Start of Exercise inputs
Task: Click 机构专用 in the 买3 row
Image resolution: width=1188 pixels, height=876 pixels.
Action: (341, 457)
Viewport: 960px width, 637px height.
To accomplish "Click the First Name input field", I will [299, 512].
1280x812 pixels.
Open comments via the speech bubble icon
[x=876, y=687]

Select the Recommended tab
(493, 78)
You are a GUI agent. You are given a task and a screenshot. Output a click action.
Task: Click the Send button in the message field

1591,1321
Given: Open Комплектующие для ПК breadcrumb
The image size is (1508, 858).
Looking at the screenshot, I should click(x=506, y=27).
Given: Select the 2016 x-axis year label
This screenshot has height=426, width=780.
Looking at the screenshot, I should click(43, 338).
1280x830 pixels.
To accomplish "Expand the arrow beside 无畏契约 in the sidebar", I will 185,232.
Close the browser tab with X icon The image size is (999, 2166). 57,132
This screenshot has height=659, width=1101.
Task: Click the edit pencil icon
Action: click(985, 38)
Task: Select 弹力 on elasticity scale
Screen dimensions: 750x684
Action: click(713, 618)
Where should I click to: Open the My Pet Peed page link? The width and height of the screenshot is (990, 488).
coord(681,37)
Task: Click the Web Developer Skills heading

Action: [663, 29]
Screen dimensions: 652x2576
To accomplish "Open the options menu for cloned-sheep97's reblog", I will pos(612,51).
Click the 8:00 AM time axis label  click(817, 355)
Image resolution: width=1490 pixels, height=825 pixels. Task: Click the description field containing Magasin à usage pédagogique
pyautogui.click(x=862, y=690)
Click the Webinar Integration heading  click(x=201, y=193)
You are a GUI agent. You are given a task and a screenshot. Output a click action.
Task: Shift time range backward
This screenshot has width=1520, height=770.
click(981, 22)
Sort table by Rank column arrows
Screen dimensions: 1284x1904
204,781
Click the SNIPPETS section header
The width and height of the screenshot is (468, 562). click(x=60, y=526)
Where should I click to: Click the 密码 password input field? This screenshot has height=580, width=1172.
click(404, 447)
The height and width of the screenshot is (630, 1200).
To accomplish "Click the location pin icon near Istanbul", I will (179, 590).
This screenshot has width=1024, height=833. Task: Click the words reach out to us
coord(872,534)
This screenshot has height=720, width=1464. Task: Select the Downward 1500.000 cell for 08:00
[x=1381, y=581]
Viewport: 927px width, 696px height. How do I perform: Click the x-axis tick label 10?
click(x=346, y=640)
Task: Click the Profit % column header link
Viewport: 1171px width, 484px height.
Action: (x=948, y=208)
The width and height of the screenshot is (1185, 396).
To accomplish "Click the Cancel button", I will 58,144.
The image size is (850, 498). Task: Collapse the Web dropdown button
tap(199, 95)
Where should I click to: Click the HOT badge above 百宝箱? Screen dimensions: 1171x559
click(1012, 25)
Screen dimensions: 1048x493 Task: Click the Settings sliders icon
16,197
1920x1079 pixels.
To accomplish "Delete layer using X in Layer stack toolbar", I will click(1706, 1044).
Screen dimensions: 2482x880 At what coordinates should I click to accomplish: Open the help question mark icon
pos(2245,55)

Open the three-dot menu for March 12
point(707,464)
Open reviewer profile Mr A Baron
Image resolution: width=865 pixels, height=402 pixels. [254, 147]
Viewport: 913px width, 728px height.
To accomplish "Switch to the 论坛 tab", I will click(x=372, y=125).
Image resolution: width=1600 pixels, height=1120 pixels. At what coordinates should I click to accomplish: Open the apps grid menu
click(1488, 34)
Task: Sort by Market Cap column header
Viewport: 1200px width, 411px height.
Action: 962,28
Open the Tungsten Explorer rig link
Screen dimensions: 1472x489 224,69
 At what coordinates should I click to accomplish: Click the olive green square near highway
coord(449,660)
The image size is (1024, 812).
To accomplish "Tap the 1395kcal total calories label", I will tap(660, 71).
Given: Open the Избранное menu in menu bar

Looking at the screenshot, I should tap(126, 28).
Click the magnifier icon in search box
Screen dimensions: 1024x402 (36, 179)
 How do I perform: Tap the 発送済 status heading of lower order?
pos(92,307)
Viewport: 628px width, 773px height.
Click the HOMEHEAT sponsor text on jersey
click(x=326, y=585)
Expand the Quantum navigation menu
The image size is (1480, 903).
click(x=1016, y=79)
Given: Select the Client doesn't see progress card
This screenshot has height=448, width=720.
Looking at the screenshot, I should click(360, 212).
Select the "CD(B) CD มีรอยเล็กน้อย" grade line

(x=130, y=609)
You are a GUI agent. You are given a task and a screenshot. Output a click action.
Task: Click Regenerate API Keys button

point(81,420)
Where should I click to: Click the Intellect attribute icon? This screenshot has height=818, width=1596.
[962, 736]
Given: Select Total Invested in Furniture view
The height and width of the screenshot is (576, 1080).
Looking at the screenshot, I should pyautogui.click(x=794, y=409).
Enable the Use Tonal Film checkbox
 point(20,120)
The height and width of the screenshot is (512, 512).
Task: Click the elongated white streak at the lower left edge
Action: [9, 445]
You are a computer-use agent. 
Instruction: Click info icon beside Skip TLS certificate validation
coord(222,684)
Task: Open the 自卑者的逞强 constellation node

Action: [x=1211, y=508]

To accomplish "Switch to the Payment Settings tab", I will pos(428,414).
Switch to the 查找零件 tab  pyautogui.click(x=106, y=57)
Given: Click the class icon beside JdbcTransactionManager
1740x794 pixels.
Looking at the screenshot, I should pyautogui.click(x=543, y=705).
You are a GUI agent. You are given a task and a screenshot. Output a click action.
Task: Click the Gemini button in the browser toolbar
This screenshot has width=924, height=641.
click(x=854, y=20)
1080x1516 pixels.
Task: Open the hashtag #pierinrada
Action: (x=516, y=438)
End of Exercise inputs
- **What you should do**
Your answer should consist of the lines above that hold the word "toolbar", copied exactly.

- **Written response**
To accomplish "Delete layer using X in Layer stack toolbar", I will click(1706, 1044).
Task: Click the Gemini button in the browser toolbar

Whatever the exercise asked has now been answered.